When I was in sixth grade a very large and very well-known college from Ohio (I'll let you figure that out) came to my elementary school to tell us about an opportunity to receive a hefty scholarship. The candidates for this scholarship would be recommended by a teacher and then notified to fill out an application and write an essay about why they believed that they should receive the scholarship. Well I happened to be selected and awarded this scholarship opportunity, and it was a blessing.
So in case you wanted to know the details of this scholarship, here you go: It is for minority/low-income families. You have to maintain a 3.0 grade point average (GPA) throughout your high school career. The scholarship pays for four years of college and the only thing that you have to pay for is your books. So yeah, pretty solid deal!
After I was accepted I had to attend meetings/workshops to help assist me in middle/high school and to help the coordinator keep track of our progress. Freshman year was year of high school was rough. I was put on "scholarship probation" meaning that I was at the risk of losing my scholarship. I brought my grades back up and I remained in the program. The final event that I had to attend would basically determine if I got the scholarship or not. This program was a two-week stay on the college campus which included going to classes and career exploration.
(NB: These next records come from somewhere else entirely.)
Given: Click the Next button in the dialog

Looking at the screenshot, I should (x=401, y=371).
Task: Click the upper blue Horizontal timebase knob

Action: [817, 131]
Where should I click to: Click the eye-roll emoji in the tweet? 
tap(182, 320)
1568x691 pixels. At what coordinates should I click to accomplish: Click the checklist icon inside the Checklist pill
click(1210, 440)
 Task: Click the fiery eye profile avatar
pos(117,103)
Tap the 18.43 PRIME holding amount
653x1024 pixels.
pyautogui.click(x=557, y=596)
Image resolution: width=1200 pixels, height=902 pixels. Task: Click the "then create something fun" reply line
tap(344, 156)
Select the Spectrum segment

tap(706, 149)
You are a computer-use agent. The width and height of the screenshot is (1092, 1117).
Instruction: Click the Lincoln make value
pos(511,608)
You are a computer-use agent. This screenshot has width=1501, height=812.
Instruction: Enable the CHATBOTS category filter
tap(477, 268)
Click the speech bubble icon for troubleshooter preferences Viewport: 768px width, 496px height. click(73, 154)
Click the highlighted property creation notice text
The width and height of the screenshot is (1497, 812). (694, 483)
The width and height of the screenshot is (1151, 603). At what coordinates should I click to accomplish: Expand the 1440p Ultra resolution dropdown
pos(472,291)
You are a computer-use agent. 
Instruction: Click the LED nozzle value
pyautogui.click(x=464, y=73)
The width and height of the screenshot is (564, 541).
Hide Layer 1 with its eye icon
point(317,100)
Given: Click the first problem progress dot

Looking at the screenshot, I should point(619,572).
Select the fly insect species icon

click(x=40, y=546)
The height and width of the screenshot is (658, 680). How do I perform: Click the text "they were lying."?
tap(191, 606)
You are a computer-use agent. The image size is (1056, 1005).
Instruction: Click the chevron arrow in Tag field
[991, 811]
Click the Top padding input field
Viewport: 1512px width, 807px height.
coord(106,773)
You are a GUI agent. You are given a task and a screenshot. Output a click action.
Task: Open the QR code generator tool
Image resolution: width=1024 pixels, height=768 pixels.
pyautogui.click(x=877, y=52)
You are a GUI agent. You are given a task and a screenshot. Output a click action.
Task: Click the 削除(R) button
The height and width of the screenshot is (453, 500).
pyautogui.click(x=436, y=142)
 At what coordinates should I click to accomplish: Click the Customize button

I went to the college on a big bus last Sunday. When I arrived I found out that I wasn't supposed to be there because my accumulative GPA was a 2.9. I cried. I was told that they were going to permit me to stay but I would have to appeal before their court to explain why I wanted to keep my scholarship. To put it simply, I had lost my scholarship. Putting that fact aside I spent my first day on campus realizing that this college is not for me. One thing after another, uncomfortable feelings and an overwhelming sensation of "Life Rushing" caught up with me. My life was moving way too fast and I felt that I had no room to decide what was right for my life. Which is wrong and exactly the lie that society pushes upon us.
American culture tells us that once we graduate from high school we have to go to straight to college and have a successful career. If you don't, you are basically the rear end of America and you'll make it no where in life. That, my friends is the biggest lie ever told. Men and women that worked tough jobs like mining and steel working (to name a few) are what built this country to survive. They carved their own lives out for themselves, and many of them did it without a college degree. I'm not saying that people that go to college are pansies. You guys rock and I applaud you for chasing your dreams of furthering your education. I'm just saying that we all have a choice to make and society shouldn't be the first place you look to for advice.
I grew up in a family where you graduate high school and go get a job. My father went to motorcycle college and now he works at a steel factory making lockers. My mother created her own successful, and incredible smelling, candle business. They have never pushed me to go to college because it was something that I needed to decide for myself. When I received this scholarship my father told me that he wanted me to complete one year of college and then I could decide if I wanted to continue or not. My parents have been unbelievably supportive and I couldn't be so sure of my decisions if it wasn't for them.
Going back to Monday when I felt all of the weird feelings: I went to my Bible that night and read the most on point scripture to my situation without me even looking for it. It was all mostly in Psalms 107 if you want to check it out.
I then made my decision to talk to the main coordinator of the program and tell her that I appreciated all that they've done, but I was going home and that this college was not the one for me. I felt no hesitation or confliction in my heart, mind, or spirit.
There is no way that I could fully make anyone, besides my parents, understand why I made this decision. Not everyone will support this decision, but I'm not looking for any one's approval. Even if my sixth grade self knew what would know the situation or decision I would make, I would have still gone through the program up to this point. My coordinator of 5+ years encouraged me so much and motivated me to do the best that I could do. I could never thank him enough.
The last thing that I want to tell you about the future that lies before me is that it is in God's hands and He will lead me. If you feel that life is going way too fast (I mean to the point where you're not deciding things for yourself) stop. Shut out the opinions of every person in society, councilors, even friends and family. Listen to what you feel is right and make that decision on your own. The sad truth is that not everyone has your best interest at heart, some will even tell you what they think is best for you, not what you know is best for yourself.